⟨

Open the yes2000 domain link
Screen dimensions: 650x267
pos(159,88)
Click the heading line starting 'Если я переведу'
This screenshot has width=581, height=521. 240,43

⟩

### EXERCISE:
The task requires an exact copy of all the lines above.

### WORKED SOLUTION:
Open the yes2000 domain link
Screen dimensions: 650x267
pos(159,88)
Click the heading line starting 'Если я переведу'
This screenshot has width=581, height=521. 240,43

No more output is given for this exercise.